Given an array nums
of positive integers, return the longest possible length of an array prefix of nums
, such that it is possible to remove exactly one element from this prefix so that every number that has appeared in it will have the same number of occurrences.
If after removing one element there are no remaining elements, it’s still considered that every appeared number has the same number of ocurrences (0).
Example 1:
Input: nums = [2,2,1,1,5,3,3,5]
Output: 7
Explanation: For the subarray [2,2,1,1,5,3,3] of length 7, if we remove nums[4] = 5, we will get [2,2,1,1,3,3], so that each number will appear exactly twice.
Example 2:
Input: nums = [1,1,1,2,2,2,3,3,3,4,4,4,5]
Output: 13
Constraints:
2 <= nums.length <= 10^5
1 <= nums[i] <= 10^5
Problem Analysis:
We need to record the count of numbers and the frequencies. Assume the value of number is a, then c = count[a] is the count of value a, freq[c] is count of different numbers that occurs c times.
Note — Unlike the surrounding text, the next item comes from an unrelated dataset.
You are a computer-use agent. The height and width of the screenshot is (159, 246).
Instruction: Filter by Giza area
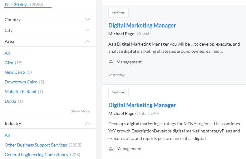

We iterate the array from beginning. Assume we iterate the ith number of the array currently, If currently we get m different numbers and m-1 numbers are the same c occurrences. And this prefix subarray is satisfied only if the other one number has occurence:
- 1 occurence
- c + 1 occurence
So after we iterate the array, we can get the longest possible length of the prefix array.
Solution
class Solution {
public:
int maxEqualFreq(vector<int>& nums) {
vector<int> cnt(100001), freq(100001);
int res{0};
for (int i = 1; i <= nums.size(); ++i) {
int a{nums[i - 1]};
--freq[cnt[a]];
int c = ++cnt[a];
++freq[cnt[a]];
if (freq[c] * c == i && i < nums.size()) res = i + 1;
int d{i - freq[c] * c};
if ((d == c + 1 || d == 1) && freq[d] == 1)
res = i;
}
return res;
}
};
Time complexity is O(n)
Space complexity is O(K), K = 10⁵